I used the JBL BassPro because it fit in the spare. I had the seats down all the time and didn't want to build a box under the floor. For plug and play it was great, and easier to remove when I sold it then if I had built a box.

The connectors used in the einfig harness/amp are available separately from Scosche and Metra. The amp I used had speaker inputs so it was pretty simple to extend the harness wires and the sound was so much better even without a proper line-out converter. The amp and both ends of the harness cost less than $75 more than the einfig. The einfig setup will give you a lot more volume even with the OE speakers, but it's a low-current chip amp so it won't give you much benefit at low volume levels and it doesn't have the headroom to increase the bass levels much before it clips (which is probably only an issue for most people if you aren't adding a sub).


----------



## speed51133! (Aug 5, 2002)

brian81 said:


> It is indeed crap. I replaced the original speakers with Infinity Kappa components, and with a small JL amp (75 x 4) it blew away the fender system. I didn't have a CS but entertainment wise the cars are the same.
> 
> 
> 
> ...


exactly, spot on.

I assume by "clip" you mean the sound cuts out. I experienced that today.

I think the enfig kit WITH a bass pro will be an overall nice setup for all. If you DIY it will cost about 600.


----------



## dmazyn (Feb 16, 2017)

I am planning a full SQ install in my cross sport. I am in the process of building custom Sail panel for the tweeters but will have full 3 way component setup up front, 12 inch sub in tire area. Will be using the factory head unit just running audio to a DSP.

I had this all in my 2017 GTI so have most of the parts just upgrading the DSP and Sub box for better fit in the cross sport.


----------



## samwoo (Apr 16, 2020)

brian81 said:


> It is indeed crap. I replaced the original speakers with Infinity Kappa components, and with a small JL amp (75 x 4) it blew away the fender system. I didn't have a CS but entertainment wise the cars are the same.
> 
> 
> 
> ...


*I followed your lead and bought 
4 Infinity Kappa 62IX 6-1/2" 2-Way Speakers KAPPA-62IXAM
and
Rockford Fosgate prime R300X4 300 Watt 4-Channel Class AB Car Amplifier*


----------



## speed51133! (Aug 5, 2002)

what about the oem tweeters? will you just abandon them?

That is also a pretty low-end amp that has been replaced by RF. The replacement, Rockford Fosgate R2-300X4, is a class D, the one you got is AB.


----------



## samwoo (Apr 16, 2020)

speed51133! said:


> what about the oem tweeters? will you just abandon them?
> 
> That is also a pretty low-end amp that has been replaced by RF. The replacement, Rockford Fosgate R2-300X4, is a class D, the one you got is AB.

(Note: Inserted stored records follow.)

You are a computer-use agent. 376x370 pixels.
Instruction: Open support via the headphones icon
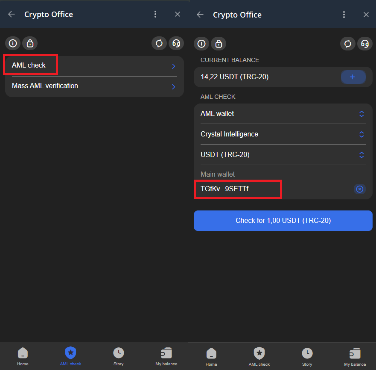click(365, 43)
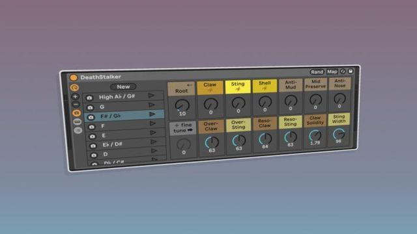Screen dimensions: 417x234
Task: Click the orange circular icon below power
Action: (x=74, y=88)
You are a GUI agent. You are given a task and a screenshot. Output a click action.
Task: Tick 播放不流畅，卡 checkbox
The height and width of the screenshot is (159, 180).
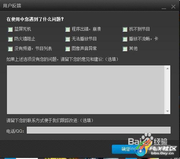(125, 39)
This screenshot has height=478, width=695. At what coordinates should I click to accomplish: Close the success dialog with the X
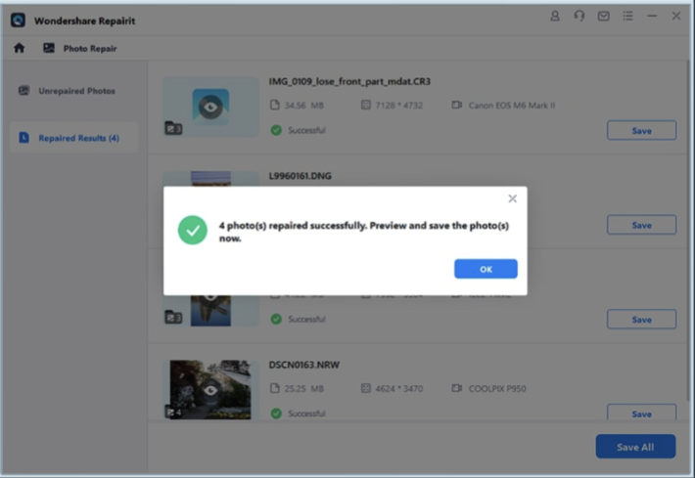click(x=512, y=198)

*I don't have the fender system so im not sure if the regular Atlas crosspost has tweeters i see what you say about the amp and im switching amps thanks*


----------



## speed51133! (Aug 5, 2002)

samwoo said:


> *I don't have the fender system so im not sure if the regular Atlas crosspost has tweeters i see what you say about the amp and im switching amps thanks*


the regular system has tweeters in the door by the door handle, not just the fender.


----------



## grayghost42 (Jan 9, 2021)

brian81 said:


> It is indeed crap. I replaced the original speakers with Infinity Kappa components, and with a small JL amp (75 x 4) it blew away the fender system. I didn't have a CS but entertainment wise the cars are the same.
> 
> 
> 
> ...


@brian81 - Thanks for posting details of your setup. Would you be able to list the harness adapter that you used from einfig? They don’t list the Atlas Cross Sport as a supported vehicle - maybe it was the ENFIG_AAI4_VW16?

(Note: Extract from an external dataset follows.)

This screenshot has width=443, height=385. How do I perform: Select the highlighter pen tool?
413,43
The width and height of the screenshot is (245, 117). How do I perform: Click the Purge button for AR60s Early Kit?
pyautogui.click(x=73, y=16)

https://enfigcarstereo.com/ENFIG_AAI4_VW16.html


----------



## samwoo (Apr 16, 2020)

all in all, it cost me about $1000 but it sounds great. To me well worth it had the best buy do the work joined the geek squad for $199 and the install was free plus no need to buy the stuff there


----------



## speed51133! (Aug 5, 2002)

I added a sub in a custom box inside the spare tire. Added an amp for it as well and an amp for the stock speakers. I have not changed the speakers but plan to down the road.


----------



## Frstrtdmac (Jan 23, 2021)

Anyone add a spare tire sub when there wasn’t one to begin with? I didn’t opt for the fender system


----------



## speed51133! (Aug 5, 2002)

did you see the post JUST above yours?


----------



## Frstrtdmac (Jan 23, 2021)

speed51133! said:


> did you see the post JUST above yours?


Yes but looking to see if anyone added specifically the spare tire sub when there was none to begin with. I think JBL and Rockford has one.


----------



## speed51133! (Aug 5, 2002)

Yes, and I specifically just did just that.


----------



## Frstrtdmac (Jan 23, 2021)

speed51133! said:


> Yes, and I specifically just did just that.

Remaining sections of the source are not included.